Metroluwuraya.com | Gelombang kepedulian terhadap keluarga Mursalim (45), warga Dusun Minanga Tallu, Desa Tanjong, Kecamatan Bua Ponrang (Bupon), Kabupaten Luwu, Sulawesi Selatan, terus mengalir. Setelah memperoleh bantuan pemasangan listrik gratis dari PT PLN (Persero) serta paket sembako dari Polsek Bupon, kali ini perhatian datang dari Anggota DPR RI Komisi VI, Unru Baso.
Bantuan tersebut diserahkan melalui Tim Brigade Mawar 27 yang diwakili Faisal JuFri. Tim mendatangi langsung kediaman Mursalim, keluarga yang menjadi perhatian publik setelah kisah perjuangan mereka hidup di bekas dapur gula aren tanpa aliran listrik ramai diberitakan.

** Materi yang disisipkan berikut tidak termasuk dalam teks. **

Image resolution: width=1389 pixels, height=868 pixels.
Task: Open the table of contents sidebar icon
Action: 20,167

Faisal JuFri menjelaskan, bantuan itu merupakan bentuk respons cepat atas arahan Unru Baso yang tersentuh setelah membaca pemberitaan mengenai kondisi keluarga Mursalim.
“Pak Unru Baso mengikuti pemberitaan tentang keluarga Pak Mursalim yang viral. Setelah mengetahui kondisinya, beliau langsung meminta kami turun ke lokasi untuk menyerahkan bantuan,” ujar Faisal saat penyerahan bantuan, Selasa (30/6/2026).

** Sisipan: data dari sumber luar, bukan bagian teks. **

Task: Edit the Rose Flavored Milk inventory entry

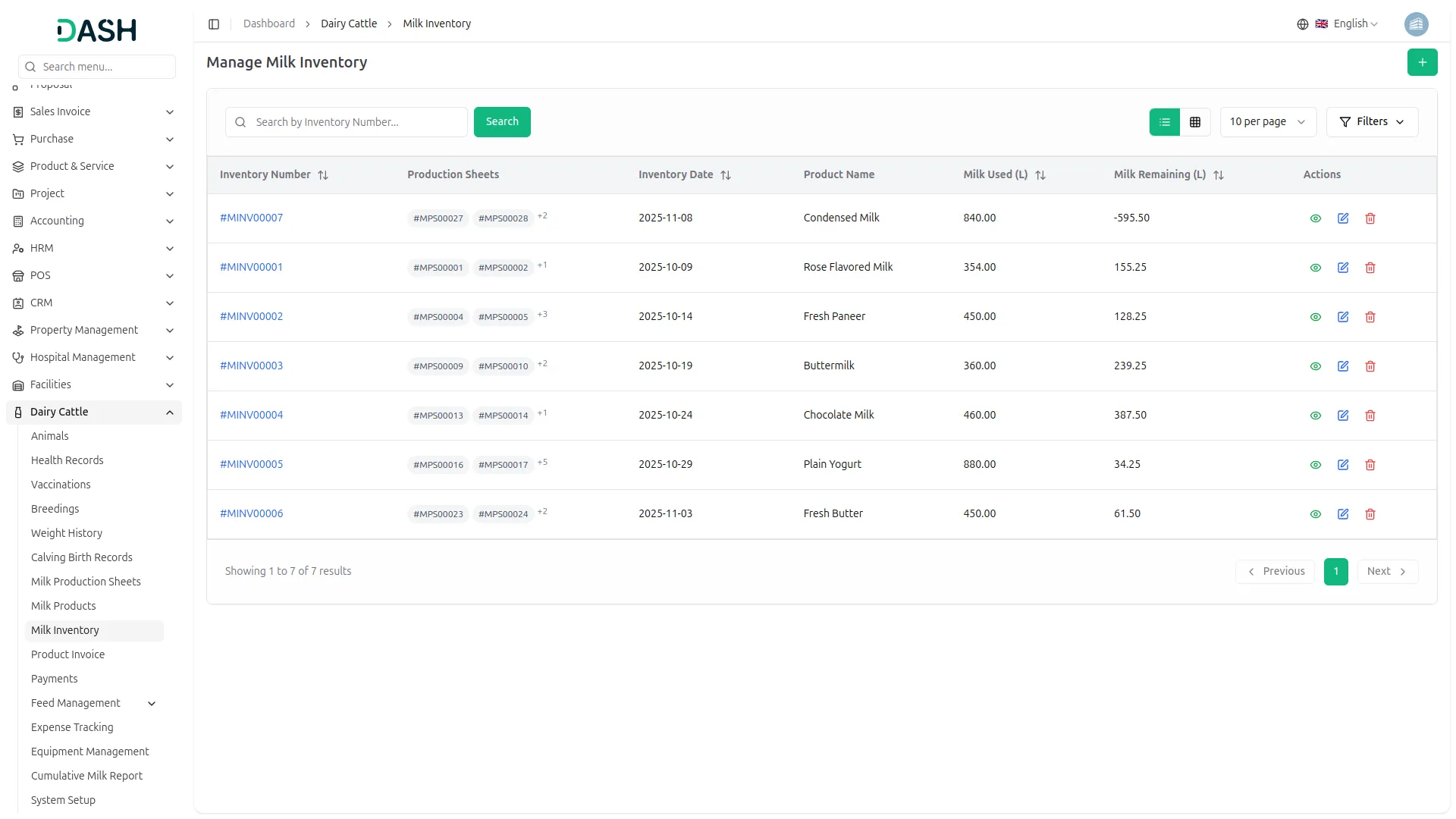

Adapun bantuan yang diberikan meliputi paket sembako, perlengkapan tidur, satu dus kain sarung, serta bantuan dana tunai. Dana tersebut diharapkan dapat dimanfaatkan untuk menunjang kebutuhan pendidikan anak Mursalim sekaligus membantu memperbaiki bagian rumah yang rusak, terutama atap yang kondisinya sudah memerlukan perbaikan.
“Kami berharap bantuan ini dapat sedikit meringankan beban keluarga, baik untuk kebutuhan sekolah anak maupun memperbaiki rumah agar lebih layak ditempati,” katanya.
Faisal menegaskan, kepedulian terhadap keluarga Mursalim tidak akan berhenti pada penyaluran bantuan kali ini. Pihaknya berencana menjalin komunikasi dengan pemerintah desa guna membahas langkah-langkah lanjutan agar keluarga tersebut memperoleh perhatian yang berkesinambungan.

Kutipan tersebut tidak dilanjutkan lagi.